* _Element and text position data_
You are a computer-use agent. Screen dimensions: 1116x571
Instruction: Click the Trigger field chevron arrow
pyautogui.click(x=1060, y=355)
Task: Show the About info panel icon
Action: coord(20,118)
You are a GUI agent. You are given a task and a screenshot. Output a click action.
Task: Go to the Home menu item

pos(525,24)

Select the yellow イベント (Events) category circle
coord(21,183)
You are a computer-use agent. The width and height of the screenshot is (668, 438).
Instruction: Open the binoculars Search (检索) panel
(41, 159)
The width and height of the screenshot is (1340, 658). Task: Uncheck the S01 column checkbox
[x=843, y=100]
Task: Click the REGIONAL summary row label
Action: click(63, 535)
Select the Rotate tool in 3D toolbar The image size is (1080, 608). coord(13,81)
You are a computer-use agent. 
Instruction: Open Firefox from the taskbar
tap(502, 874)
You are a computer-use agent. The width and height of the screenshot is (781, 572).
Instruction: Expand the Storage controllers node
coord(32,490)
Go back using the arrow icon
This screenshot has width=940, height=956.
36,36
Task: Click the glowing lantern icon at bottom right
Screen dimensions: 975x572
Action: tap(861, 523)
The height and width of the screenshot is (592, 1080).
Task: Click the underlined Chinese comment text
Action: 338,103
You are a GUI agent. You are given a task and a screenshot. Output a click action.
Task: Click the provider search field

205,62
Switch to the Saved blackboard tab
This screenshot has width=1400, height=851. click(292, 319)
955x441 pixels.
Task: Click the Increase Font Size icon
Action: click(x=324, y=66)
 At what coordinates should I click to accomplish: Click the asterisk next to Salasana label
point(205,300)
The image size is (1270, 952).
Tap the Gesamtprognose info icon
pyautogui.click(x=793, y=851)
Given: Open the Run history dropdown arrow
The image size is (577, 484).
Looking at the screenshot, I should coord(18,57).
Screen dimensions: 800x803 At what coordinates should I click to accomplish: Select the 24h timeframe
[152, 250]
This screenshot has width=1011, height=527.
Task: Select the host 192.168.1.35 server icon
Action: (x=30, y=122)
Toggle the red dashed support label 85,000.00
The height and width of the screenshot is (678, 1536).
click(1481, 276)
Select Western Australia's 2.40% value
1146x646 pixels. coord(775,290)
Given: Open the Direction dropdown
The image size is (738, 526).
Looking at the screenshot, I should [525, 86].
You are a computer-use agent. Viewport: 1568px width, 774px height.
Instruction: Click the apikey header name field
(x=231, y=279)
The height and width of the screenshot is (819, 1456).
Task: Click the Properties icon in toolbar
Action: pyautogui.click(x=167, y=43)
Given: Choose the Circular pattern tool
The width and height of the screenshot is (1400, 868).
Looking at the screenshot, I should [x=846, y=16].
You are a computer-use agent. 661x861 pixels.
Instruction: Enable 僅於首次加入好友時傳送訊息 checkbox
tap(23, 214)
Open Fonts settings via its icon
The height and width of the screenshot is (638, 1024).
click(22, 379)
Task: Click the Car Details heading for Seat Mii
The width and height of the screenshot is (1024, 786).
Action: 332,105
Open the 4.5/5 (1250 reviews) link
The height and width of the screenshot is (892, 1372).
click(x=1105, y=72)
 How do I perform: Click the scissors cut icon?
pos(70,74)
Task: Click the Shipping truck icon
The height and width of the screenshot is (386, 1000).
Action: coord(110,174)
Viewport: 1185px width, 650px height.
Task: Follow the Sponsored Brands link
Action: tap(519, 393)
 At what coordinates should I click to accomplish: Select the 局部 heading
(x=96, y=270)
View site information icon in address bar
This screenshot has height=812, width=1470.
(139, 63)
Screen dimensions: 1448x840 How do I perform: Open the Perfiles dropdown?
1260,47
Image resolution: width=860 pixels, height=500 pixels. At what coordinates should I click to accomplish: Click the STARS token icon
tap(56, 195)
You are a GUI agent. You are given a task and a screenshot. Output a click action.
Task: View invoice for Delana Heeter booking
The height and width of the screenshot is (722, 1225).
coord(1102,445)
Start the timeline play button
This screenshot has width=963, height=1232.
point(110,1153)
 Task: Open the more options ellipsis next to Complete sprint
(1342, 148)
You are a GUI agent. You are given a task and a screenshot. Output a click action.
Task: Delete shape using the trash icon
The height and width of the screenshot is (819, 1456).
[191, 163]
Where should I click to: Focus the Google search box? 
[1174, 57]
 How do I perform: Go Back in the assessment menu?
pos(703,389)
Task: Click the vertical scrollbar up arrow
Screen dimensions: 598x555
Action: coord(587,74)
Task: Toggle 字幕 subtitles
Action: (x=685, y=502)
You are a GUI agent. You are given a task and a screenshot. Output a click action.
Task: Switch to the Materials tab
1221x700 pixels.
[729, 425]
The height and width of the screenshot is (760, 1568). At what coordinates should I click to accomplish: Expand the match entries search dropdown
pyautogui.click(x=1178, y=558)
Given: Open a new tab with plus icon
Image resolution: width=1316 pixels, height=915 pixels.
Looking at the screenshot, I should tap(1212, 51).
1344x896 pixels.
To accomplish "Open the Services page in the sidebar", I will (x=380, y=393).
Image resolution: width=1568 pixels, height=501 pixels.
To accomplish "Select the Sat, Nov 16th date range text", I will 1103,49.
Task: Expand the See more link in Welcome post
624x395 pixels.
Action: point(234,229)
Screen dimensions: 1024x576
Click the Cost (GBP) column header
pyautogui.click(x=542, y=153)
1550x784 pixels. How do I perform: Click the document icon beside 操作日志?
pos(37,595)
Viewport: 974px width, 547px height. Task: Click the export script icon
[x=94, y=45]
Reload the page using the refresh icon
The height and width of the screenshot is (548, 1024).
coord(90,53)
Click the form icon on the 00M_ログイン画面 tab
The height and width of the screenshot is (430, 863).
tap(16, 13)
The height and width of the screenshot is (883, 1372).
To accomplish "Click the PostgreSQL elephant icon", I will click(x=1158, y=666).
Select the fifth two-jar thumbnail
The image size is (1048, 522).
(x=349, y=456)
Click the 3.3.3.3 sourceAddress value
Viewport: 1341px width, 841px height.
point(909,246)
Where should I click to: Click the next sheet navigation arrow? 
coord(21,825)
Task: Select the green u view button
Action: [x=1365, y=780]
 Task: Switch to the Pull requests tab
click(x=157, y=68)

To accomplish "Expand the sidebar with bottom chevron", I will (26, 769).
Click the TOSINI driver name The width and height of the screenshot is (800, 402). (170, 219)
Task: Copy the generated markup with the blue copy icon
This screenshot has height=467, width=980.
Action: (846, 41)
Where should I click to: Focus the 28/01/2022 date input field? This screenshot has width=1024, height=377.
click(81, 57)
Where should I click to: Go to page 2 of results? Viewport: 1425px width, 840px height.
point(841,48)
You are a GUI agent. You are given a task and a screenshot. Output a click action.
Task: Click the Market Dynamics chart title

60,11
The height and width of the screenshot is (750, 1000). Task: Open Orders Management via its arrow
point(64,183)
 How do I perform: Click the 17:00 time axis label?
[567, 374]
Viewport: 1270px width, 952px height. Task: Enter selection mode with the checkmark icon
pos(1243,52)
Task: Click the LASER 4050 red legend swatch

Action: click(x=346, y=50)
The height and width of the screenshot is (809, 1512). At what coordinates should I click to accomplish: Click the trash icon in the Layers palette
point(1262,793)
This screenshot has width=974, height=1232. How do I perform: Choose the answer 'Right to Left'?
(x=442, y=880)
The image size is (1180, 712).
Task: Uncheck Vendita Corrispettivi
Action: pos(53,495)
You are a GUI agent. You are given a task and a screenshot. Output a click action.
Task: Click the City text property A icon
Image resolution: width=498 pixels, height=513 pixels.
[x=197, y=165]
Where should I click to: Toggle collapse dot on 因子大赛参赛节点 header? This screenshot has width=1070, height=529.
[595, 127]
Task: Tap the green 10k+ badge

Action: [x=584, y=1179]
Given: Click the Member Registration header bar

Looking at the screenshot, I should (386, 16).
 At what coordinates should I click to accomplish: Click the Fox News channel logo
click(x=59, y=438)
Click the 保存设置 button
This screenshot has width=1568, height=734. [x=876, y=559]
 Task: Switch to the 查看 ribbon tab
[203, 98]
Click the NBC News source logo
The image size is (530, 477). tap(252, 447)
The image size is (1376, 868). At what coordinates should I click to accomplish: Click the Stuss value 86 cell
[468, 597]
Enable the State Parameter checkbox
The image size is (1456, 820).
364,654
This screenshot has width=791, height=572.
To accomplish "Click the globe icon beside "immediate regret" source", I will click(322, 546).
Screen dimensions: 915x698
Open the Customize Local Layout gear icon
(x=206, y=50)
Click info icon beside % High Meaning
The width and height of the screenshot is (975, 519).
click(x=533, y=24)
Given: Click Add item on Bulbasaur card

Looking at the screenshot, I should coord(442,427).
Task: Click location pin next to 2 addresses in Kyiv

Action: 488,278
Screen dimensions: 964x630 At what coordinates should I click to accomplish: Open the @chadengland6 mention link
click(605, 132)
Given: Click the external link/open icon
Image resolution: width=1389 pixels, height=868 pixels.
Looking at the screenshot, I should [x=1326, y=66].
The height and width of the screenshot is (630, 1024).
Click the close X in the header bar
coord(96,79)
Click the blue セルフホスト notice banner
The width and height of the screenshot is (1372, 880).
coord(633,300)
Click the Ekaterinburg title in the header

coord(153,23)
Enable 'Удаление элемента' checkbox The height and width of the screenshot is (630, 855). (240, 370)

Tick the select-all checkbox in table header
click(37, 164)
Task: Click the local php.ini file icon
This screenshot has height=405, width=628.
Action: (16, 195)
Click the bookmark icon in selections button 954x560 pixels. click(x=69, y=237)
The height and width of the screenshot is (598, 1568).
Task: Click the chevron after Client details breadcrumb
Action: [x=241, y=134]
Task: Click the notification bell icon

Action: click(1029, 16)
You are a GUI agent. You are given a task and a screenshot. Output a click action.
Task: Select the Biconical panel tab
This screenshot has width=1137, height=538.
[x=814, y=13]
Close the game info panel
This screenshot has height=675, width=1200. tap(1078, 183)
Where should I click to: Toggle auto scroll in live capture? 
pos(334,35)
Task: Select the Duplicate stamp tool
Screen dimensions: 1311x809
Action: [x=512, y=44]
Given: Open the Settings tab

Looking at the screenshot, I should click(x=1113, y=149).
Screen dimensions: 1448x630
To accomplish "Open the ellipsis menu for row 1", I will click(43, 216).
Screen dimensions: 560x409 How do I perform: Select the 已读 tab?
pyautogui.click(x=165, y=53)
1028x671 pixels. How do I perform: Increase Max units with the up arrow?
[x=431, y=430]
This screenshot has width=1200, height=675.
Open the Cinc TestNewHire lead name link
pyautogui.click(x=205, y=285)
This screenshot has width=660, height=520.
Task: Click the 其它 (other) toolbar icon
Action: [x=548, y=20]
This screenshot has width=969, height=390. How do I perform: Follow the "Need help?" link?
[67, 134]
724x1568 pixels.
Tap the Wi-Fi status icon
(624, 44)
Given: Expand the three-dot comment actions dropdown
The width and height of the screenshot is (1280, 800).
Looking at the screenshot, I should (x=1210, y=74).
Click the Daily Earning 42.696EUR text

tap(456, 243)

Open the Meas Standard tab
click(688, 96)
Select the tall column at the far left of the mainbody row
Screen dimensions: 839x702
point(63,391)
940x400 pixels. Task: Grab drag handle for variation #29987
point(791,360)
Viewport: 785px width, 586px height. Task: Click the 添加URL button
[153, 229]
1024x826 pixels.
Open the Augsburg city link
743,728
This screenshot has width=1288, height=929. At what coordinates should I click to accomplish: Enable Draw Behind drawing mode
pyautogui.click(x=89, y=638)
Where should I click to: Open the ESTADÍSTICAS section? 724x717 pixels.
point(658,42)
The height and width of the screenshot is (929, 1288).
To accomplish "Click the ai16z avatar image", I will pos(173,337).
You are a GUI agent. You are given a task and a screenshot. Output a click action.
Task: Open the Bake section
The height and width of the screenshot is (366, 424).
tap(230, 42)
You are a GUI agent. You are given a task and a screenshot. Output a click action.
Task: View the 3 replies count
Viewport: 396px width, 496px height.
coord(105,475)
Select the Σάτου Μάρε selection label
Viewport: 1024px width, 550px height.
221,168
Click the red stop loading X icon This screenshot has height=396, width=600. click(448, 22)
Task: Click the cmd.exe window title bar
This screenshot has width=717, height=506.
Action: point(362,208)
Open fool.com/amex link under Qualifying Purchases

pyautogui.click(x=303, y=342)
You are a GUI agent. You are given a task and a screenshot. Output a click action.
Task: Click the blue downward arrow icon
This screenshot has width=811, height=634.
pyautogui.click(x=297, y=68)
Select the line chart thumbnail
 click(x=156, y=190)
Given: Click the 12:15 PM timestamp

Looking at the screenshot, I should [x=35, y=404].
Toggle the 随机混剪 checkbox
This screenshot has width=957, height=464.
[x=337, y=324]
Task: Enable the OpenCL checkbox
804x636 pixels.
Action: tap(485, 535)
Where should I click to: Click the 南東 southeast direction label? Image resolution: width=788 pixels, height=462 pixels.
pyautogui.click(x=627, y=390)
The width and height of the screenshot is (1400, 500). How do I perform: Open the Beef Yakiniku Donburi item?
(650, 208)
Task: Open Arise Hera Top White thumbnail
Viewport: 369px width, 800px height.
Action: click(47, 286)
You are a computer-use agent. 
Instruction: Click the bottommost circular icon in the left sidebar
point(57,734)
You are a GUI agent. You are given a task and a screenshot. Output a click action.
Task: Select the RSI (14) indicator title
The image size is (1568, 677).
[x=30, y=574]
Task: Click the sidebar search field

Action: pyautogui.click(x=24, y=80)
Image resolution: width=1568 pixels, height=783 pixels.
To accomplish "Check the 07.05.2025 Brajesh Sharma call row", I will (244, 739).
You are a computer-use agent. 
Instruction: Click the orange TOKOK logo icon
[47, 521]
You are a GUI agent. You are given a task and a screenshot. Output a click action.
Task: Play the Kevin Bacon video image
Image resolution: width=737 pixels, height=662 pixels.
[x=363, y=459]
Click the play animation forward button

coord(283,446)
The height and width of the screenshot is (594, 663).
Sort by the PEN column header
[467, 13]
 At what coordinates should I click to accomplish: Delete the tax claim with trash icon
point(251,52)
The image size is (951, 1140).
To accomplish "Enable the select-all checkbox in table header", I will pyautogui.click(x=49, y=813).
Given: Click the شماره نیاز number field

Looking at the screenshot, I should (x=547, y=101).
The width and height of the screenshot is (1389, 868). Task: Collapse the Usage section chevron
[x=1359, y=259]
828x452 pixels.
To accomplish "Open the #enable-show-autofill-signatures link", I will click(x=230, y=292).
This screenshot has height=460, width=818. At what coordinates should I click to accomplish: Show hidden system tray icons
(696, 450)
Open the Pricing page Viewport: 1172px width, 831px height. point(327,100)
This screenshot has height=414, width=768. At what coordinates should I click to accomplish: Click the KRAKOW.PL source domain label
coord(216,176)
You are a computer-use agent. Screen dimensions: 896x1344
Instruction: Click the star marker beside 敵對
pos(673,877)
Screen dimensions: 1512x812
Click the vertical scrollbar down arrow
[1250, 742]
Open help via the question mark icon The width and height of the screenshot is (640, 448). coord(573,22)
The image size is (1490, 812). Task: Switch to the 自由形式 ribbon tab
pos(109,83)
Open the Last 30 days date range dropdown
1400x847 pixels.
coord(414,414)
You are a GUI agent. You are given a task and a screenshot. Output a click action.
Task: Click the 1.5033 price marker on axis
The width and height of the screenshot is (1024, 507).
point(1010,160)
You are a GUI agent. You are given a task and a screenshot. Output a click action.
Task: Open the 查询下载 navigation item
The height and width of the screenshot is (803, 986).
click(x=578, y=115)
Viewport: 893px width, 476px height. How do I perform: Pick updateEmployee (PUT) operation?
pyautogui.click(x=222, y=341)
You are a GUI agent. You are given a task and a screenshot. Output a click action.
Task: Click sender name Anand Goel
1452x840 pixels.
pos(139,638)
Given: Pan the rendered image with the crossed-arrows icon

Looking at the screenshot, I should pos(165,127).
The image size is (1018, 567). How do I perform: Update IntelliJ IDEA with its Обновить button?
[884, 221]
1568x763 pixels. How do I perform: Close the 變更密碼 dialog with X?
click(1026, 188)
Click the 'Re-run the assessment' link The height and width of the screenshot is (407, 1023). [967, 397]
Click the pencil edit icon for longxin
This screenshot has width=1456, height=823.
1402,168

* _Set task_
Write out the lines verbatim, beginning at the line that contains "The height and width of the screenshot is (760, 1568)." and ending after the line that contains "will (x=380, y=393).".

* _Response to this exercise_
The height and width of the screenshot is (760, 1568). At what coordinates should I click to accomplish: Expand the match entries search dropdown
pyautogui.click(x=1178, y=558)
Given: Open a new tab with plus icon
Image resolution: width=1316 pixels, height=915 pixels.
Looking at the screenshot, I should tap(1212, 51).
1344x896 pixels.
To accomplish "Open the Services page in the sidebar", I will (x=380, y=393).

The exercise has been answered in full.